Failure to agree a UK/EU trade deal would do ‘significant damage’ damage to North West firms, the manufacturers’ organisation Make UK, claims. Tony McDonough reports
North West manufacturers would face “significant damage” to their businesses if the UK and the EU failed to agree a new trade deal by the end of 2020.
That is the stark warning from Make UK, the manufacturers’ organisation, which says that the sector accounts for 15% of the regional economy. It employs 342,000 people in the North West, accounting for almost one in 10 of the total workforce.

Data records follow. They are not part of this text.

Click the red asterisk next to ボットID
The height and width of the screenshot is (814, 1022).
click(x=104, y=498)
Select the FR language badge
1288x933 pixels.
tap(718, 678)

The Make UK/BDO annual survey highlights the critical importance of the sector to the North West economy and how its success is underpinned by its strong relationship with the EU. The region accounts for 8% of UK total manufacturing exports an 52% of all goods are exported to the EU.
Companies in the region are already under pressure from the coronavirus pandemic. Jaguar Land Rover, which currently employs around 4,000 people in Merseyside, said it was cutting 1,000 jobs across its UK operations. And, in the last few days, planemaker Airbus said more than 1,400 jobs would go from its factory in Deeside.

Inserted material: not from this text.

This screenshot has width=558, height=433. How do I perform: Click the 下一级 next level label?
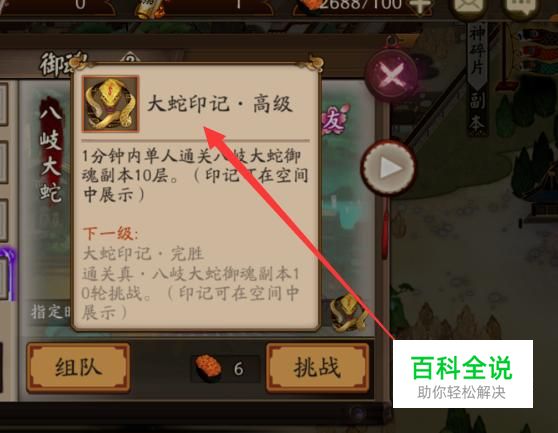pos(110,233)
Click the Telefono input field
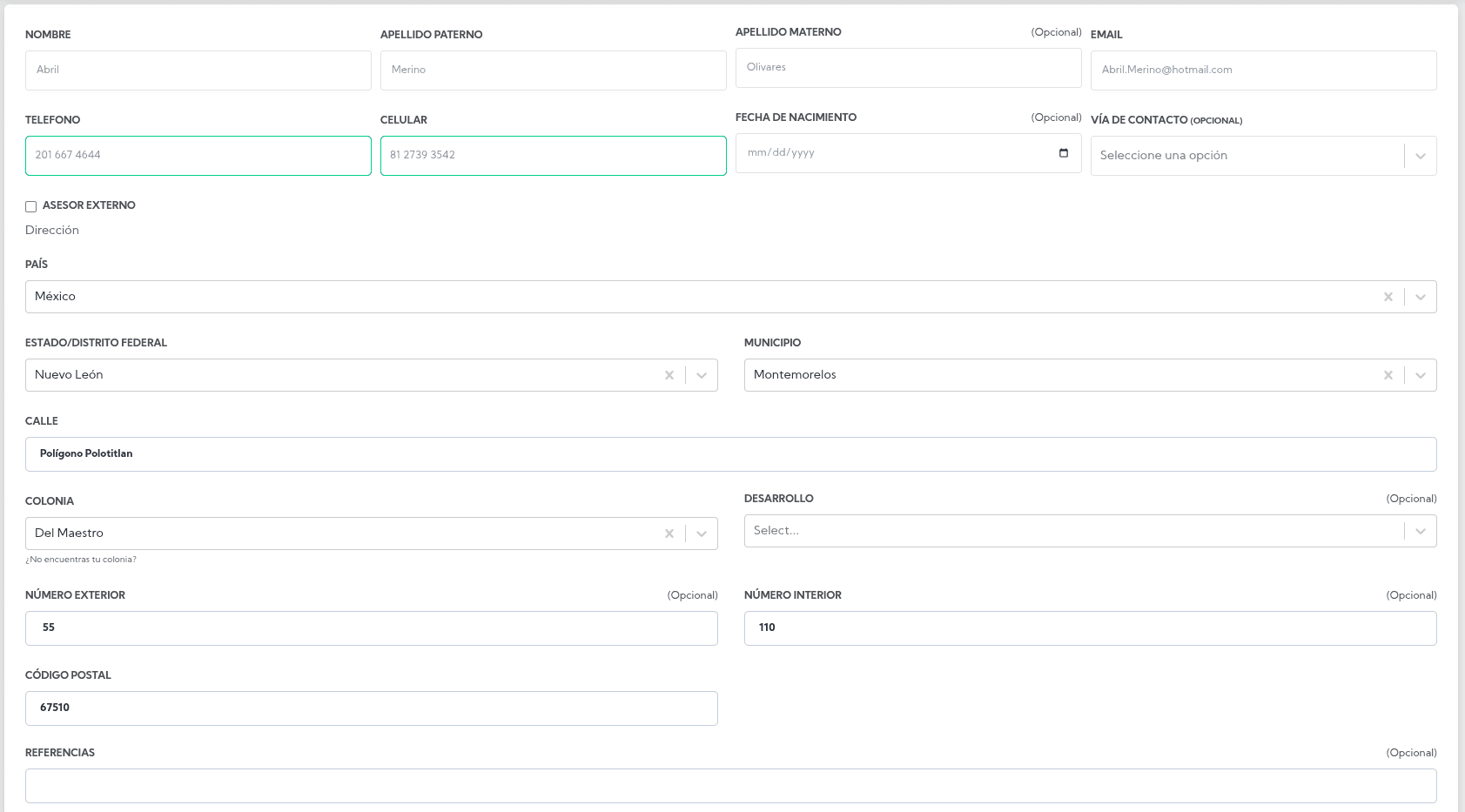 click(x=198, y=156)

Both automotive and aerospace are mentioned in the Make/BDO report which highlights how both sectors have been hit by the double whammy of Brexit uncertainty and COVID-19.
Transport equipment remains the biggest manufacturing sector in the North West accounting for almost a fifth of output (17.7%) while the pharmaceutical and chemicals sectors are also significant contributors to North West industry, accounting for just under a third of regional output between them.
Pharmaceuticals in particular is an especially strong performer and has benefited from the spike in demand due to COVID, and leading to the North West being the UK’s most productive industrial region at 118% of the national average.
June Smith, director of member engagement for Make UK in the North, said: “There are well documented challenges going forward, not least the major impact of COVID-19 and the global economic downturn, the results of which are likely to be felt for some time.
“Furthermore, the outcome of Brexit has the potential to have an impact on the future performance of manufacturers in the North West given the exposure to the EU as a major export market. If we are to avoid a double whammy hit on the sector it is essential that the UK agrees a trade deal before the end of the year that prevents barriers to trade.”